Competing Java VM instance in jnius between patapsco/pyserini and pyTerrier
Closed this issue · 5 comments
Both pyserini and pyTerrier use jnius to integrate with their Java code. But jnius does not allow spawning multiple VMs.
So after running patapsco once, when we try to initialize pyTerrier.
import pyterrier as pt
if not pt.started():
pt.init(tqdm='notebook')
We will get
ValueError: VM is already running, can't set classpath/options; VM started at File "/Users/eyang/miniconda3/envs/patapsco/lib/python3.8/runpy.py", line 194, in _run_module_as_main
And vice versa. I'm not that familiar with jnius but are we able to not start a new VM and able to run both?
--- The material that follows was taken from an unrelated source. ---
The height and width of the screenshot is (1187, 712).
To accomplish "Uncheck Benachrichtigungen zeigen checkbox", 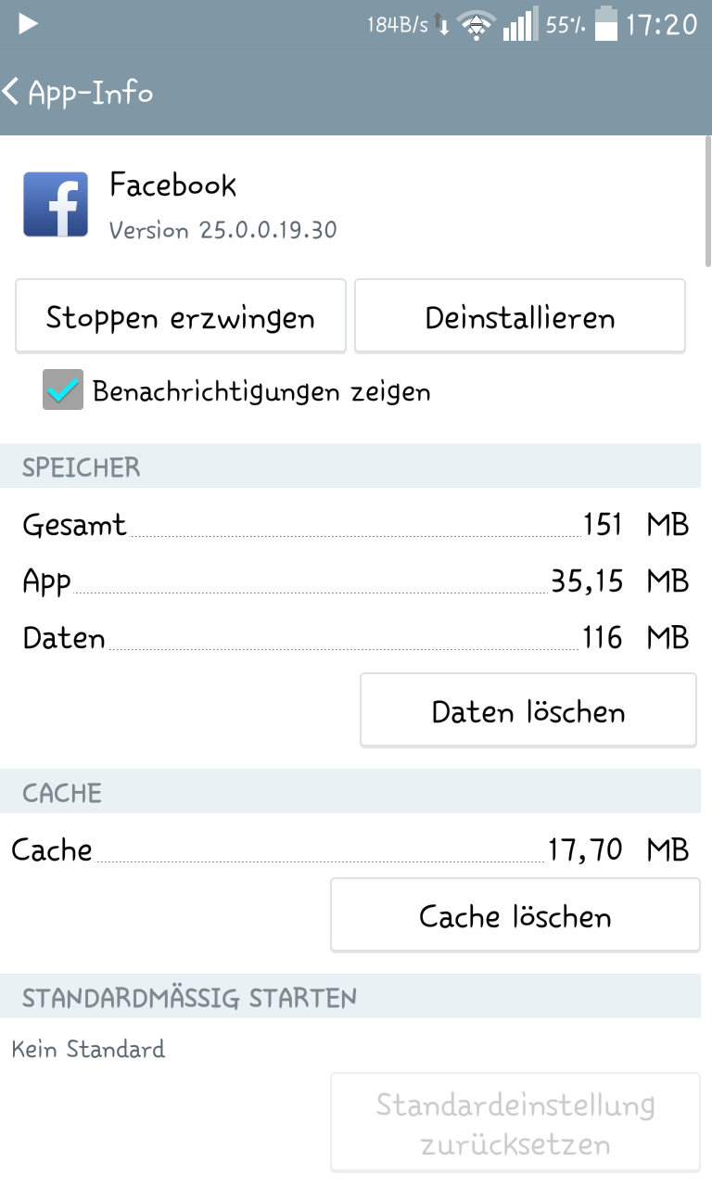I will [63, 390].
There is probably a way to hack this. It will requiring adding the path to the jar file to jnius. I'll take a look.
Can you try the branch 23-set-classpath-early
?
You'll need to import pyterrier and call init() before calling run() on Runner. Once Patapsco runs once, the VM is loaded and the pyTerrier jar cannot be added.
Now it starts to complain the VM is running by the time I import patapsco.
Looks like it is caused by the patch of PSQ
import pyterrier as pt
if not pt.started():
pt.init(tqdm='notebook')
import copy
import random
from pathlib import Path
import pandas as pd
import patapsco
---------------------------------------------------------------------------
ValueError Traceback (most recent call last)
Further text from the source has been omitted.